Осенний Лис

Руны судьбы

Кукушка, кукушка, сколько мне жить?

Неважно кто.

Никто


Где тебя ветер носит,
Мокрая знает осень.
Имя никто не спросит.
Светится иней-проседь.

Ревякин [Дмитрий Ревякин, «Прошлое поделом».]

Мать Ялки умерла в дождливом сентябре, когда был убран урожай и наступило время свадеб. Умерла внезапно, в одночасье — что-то сделалось в груди, она упала прямо на дворе с ведром воды и больше не поднялась, лишь стонала и держалась за сердце. Ялка плакала, пыталась звать на помощь, а когда не дозвалась, сама тащила в меру своих слабых, полудетских сил тяжёлое неподатливое тело. Тащила в дом.
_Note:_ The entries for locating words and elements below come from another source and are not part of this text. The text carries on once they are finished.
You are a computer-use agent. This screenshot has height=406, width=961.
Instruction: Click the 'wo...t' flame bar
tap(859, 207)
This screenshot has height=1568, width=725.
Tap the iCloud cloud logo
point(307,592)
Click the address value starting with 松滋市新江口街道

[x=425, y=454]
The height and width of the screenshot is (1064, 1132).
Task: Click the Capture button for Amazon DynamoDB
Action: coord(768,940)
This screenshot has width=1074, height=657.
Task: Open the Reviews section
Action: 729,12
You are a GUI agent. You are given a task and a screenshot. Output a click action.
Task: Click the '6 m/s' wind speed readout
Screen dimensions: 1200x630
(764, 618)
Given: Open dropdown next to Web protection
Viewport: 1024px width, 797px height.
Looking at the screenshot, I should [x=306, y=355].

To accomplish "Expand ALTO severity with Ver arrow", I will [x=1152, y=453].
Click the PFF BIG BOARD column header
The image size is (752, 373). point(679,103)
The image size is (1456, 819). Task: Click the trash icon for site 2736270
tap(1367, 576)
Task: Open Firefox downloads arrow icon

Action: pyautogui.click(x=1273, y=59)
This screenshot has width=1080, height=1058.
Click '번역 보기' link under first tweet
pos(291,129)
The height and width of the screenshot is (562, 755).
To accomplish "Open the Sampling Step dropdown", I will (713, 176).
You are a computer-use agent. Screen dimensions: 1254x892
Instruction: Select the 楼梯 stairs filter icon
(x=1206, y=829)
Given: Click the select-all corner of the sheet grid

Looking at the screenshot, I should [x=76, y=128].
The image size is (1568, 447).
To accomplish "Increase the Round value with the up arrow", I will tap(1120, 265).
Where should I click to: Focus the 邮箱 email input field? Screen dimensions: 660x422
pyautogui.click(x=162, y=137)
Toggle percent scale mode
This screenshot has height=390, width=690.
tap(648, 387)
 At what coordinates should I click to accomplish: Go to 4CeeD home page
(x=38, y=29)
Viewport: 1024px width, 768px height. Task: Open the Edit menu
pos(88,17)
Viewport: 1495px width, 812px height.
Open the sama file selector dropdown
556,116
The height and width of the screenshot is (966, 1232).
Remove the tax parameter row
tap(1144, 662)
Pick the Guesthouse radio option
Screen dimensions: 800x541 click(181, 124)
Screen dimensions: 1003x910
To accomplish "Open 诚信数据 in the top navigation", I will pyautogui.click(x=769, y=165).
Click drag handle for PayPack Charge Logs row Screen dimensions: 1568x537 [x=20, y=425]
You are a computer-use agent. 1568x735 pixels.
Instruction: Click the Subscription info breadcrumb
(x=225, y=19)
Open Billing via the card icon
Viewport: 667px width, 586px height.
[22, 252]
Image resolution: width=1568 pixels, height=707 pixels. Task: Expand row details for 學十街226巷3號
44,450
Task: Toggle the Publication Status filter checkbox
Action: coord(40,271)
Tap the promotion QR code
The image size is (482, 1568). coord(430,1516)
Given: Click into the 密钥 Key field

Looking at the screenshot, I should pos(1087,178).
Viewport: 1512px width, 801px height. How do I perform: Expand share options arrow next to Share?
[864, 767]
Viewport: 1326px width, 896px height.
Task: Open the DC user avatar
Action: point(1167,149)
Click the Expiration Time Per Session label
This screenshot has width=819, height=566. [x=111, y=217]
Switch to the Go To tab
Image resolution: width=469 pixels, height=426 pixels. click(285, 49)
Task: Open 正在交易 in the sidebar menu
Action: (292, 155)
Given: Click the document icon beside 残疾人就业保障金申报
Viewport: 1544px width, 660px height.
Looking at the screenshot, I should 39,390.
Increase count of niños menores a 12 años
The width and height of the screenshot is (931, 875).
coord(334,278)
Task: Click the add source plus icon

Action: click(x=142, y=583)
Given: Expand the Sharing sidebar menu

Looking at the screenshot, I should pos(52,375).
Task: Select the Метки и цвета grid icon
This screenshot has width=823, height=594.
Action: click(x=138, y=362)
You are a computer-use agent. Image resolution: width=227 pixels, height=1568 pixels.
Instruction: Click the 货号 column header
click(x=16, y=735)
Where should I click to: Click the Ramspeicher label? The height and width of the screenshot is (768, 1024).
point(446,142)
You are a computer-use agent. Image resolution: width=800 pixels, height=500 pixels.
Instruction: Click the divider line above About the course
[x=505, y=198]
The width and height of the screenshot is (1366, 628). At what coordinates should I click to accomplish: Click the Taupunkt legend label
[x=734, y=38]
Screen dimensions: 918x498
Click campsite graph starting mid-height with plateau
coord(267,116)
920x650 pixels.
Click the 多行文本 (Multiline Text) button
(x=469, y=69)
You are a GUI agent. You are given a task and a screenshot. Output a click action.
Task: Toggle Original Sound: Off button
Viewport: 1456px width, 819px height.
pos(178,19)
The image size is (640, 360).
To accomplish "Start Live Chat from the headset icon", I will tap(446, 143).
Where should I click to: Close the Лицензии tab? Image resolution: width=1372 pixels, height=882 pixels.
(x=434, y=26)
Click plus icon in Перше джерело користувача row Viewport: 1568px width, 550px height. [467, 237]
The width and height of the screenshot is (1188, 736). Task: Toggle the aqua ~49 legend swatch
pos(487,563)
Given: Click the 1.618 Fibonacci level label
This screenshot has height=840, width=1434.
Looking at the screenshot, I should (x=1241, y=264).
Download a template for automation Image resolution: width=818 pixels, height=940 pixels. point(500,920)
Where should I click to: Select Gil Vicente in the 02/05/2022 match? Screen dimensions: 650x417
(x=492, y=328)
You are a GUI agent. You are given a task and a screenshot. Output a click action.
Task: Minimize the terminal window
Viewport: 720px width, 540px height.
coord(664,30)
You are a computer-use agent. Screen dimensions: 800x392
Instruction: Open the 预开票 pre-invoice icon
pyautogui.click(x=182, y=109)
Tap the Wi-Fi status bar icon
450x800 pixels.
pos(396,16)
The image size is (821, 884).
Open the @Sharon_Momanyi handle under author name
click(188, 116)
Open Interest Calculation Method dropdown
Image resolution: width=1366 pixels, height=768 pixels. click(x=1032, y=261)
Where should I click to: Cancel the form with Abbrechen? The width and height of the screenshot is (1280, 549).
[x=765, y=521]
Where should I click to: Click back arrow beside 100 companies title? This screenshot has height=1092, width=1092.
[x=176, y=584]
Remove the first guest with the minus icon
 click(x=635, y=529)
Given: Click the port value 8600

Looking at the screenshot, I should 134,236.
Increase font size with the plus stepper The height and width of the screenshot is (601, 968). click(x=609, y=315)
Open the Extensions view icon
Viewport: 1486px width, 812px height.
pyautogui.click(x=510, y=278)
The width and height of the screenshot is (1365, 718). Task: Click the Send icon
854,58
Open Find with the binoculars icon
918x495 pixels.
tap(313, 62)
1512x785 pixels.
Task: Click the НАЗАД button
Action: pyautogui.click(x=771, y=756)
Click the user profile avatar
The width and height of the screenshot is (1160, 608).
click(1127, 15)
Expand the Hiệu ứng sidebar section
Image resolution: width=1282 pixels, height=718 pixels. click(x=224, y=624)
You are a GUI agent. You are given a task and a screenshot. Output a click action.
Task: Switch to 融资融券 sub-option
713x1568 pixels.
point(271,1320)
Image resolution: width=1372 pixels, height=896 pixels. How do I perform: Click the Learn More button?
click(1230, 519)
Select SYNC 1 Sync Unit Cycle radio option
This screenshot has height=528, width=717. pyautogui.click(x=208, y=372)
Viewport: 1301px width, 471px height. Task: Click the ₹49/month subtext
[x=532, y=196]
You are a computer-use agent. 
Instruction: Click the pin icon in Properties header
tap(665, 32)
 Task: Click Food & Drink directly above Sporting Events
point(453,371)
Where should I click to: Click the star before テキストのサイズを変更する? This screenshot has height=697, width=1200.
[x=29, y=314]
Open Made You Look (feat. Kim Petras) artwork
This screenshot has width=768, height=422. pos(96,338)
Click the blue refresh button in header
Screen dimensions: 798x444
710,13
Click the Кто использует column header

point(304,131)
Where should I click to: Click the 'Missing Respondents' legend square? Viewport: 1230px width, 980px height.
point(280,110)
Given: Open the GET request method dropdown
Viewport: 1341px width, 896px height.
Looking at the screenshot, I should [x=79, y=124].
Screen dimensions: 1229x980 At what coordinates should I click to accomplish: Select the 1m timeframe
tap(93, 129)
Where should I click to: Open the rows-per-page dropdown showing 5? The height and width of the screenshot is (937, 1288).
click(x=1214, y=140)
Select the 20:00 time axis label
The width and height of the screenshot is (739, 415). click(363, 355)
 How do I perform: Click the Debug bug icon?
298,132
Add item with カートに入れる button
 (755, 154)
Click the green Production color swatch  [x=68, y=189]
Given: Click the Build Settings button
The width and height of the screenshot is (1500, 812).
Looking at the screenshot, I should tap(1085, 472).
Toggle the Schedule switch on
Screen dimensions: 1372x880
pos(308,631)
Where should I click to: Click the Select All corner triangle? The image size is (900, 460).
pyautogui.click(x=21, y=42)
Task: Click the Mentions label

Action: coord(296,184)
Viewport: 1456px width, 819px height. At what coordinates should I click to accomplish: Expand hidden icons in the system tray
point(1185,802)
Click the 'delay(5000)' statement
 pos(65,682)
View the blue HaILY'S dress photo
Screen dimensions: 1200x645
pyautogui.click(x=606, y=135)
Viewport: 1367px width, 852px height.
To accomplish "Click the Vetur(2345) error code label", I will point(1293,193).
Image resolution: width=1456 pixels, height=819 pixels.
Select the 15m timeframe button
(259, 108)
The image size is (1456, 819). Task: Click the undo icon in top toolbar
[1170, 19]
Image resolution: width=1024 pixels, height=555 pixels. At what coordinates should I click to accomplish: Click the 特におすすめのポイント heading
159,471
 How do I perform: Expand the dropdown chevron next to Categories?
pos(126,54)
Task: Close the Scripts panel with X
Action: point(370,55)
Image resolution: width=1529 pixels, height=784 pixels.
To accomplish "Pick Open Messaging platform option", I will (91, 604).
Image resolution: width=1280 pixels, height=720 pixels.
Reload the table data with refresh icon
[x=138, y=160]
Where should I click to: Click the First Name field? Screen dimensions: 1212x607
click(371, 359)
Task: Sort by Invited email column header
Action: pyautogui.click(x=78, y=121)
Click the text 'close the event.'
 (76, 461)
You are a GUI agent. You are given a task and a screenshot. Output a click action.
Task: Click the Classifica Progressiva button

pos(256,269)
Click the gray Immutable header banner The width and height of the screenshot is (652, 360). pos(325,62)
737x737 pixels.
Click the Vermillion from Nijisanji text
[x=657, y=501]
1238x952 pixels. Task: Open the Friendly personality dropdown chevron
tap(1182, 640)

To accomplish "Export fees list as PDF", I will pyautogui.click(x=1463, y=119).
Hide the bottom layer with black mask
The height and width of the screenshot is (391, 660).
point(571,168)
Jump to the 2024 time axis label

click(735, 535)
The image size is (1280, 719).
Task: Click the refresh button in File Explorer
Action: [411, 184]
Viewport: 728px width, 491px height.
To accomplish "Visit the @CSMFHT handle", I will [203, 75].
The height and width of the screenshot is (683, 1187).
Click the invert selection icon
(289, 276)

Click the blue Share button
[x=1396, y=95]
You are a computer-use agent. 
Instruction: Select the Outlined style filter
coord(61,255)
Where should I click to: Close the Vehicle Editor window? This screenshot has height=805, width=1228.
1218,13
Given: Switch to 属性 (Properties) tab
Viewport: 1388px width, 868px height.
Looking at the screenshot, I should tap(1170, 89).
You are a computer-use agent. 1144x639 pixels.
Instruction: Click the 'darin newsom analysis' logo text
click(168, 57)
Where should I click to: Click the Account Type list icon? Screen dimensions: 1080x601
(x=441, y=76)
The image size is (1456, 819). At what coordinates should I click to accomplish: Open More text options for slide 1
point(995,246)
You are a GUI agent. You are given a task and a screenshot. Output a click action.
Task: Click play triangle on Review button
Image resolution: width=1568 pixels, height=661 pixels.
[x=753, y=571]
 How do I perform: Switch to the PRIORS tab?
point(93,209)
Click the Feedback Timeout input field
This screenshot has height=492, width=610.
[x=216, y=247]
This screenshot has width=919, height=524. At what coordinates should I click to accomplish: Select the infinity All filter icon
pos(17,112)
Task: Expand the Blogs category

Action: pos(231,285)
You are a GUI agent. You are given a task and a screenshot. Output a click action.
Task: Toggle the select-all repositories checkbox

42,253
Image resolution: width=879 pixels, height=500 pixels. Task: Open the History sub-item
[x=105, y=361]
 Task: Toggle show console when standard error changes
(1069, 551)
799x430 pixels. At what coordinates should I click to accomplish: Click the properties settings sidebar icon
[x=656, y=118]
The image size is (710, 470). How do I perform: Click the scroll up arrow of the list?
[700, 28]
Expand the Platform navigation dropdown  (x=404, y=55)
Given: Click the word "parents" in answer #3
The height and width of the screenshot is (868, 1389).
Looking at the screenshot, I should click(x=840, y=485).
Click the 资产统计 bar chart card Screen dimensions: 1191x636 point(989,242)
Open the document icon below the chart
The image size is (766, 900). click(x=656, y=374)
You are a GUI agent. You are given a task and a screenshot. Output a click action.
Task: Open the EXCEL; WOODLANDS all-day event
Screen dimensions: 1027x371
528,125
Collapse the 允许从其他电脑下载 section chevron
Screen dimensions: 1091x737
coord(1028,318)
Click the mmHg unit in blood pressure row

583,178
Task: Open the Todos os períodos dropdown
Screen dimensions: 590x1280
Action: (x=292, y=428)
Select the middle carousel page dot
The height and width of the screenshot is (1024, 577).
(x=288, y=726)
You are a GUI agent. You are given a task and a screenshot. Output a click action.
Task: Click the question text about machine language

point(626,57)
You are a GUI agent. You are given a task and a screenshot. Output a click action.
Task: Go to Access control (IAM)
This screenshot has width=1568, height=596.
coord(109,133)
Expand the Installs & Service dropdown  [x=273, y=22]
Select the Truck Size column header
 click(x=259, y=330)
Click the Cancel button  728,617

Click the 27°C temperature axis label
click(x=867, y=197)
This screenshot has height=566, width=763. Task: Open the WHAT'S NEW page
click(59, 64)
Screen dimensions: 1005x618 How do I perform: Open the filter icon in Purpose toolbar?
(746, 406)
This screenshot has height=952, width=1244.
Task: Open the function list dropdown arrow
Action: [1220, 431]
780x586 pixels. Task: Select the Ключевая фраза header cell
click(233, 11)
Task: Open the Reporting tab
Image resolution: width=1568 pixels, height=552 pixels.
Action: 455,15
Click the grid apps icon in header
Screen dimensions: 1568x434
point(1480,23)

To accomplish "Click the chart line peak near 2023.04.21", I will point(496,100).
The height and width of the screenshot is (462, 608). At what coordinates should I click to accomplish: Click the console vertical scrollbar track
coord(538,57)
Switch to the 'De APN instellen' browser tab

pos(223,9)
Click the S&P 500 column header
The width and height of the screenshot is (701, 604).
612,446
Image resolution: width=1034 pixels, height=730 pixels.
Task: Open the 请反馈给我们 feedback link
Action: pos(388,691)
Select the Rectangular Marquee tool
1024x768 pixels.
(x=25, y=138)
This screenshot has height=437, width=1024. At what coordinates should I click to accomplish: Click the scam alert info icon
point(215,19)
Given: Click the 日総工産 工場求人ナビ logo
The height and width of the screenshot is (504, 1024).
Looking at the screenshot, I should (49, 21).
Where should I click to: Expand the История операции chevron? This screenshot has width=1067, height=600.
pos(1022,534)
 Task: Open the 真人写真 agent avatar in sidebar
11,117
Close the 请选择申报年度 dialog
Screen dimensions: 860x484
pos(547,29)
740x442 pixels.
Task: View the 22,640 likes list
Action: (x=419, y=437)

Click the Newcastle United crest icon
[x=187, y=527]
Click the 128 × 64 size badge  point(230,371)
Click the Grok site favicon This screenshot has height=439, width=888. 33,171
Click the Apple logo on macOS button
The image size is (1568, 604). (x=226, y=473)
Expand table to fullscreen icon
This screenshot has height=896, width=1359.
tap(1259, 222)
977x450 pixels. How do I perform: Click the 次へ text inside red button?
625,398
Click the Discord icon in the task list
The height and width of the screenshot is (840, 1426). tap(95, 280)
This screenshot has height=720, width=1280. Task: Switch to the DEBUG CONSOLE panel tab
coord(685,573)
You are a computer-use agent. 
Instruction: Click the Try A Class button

А за плетнём гулял народ, хмельной, весёлый — сразу три деревни породнились молодыми семьями. Гуляли третий день, срывая бабье лето, отмечая пьянкой тёплые деньки. Бродячий музыкант с огромным барабаном, похожий на большую букву «Ю», остервенело, весело лупил свинячью кожу, подгоняя ритмом деревенских плясунов. Какие-то цветочки, ленточки мелькали тут и там. Звенела музыка — волынки, дудки, скрипки… А Ялка плакала, сперва затаскивая маму в дом, потом на улице пытаясь докричаться, объяснить. Народ не понимал. Одни смеялись чему-то и на девку не глядели вовсе, другие отворачивались, уходили, а третьи и четвёртые уже лежали под забором и пускали пузыри. Из кабака вдруг вывалился Петер — маленький зубастый рыжий паренёк с соседней улицы: «Эй, что грустишь, красавица? Обидел кто или плясать не позвали? Дай поцелую, всё пройдёт!» Она отбилась, убежала. И лишь когда наткнулась в толчее на тётку Катлину, сумела объяснить.

Когда селяне всей толпой ввалились в дом, мама уже не дышала.

На следующий день дождь зарядил опять, и лето кончилось.

Совсем.

Мать лежала на столе, холодная, не похожая на себя. Уже прибрали в доме, уже покойницу успели обрядить. Пришёл священник. Ушёл. Пришёл опять, привёл других. Снимали мерку с тела, говорили о чём-то. Спрашивали Ялку. Ялка не хотела понимать, не отвечала, забиваясь в угол маленьким зверьком, лишь дорожки слёз сбегали по щекам. Её не трогали, сперва пытались утешать, но после перестали. Часто бегали во двор. Уже зачем-то мерили избу верёвочным аршином, изредка косясь на девочку в углу и спешно отводя глаза.

Потом был ход. Вчерашний музыкант уже не веселился, медленная музыка плыла в холодном воздухе, как липкая густая паутина. Чернели листья на деревьях, вниз с ветвей текла холодная вода.

Церковь.

Кладбище.

Зарытая могила.

Крест.

Вернулись поздно до накрытого стола. Заговорили разом. Три дня гулянья утомили ноги, головы и животы. Поминками заквасили похмелье, а кто остался, просидел до утра.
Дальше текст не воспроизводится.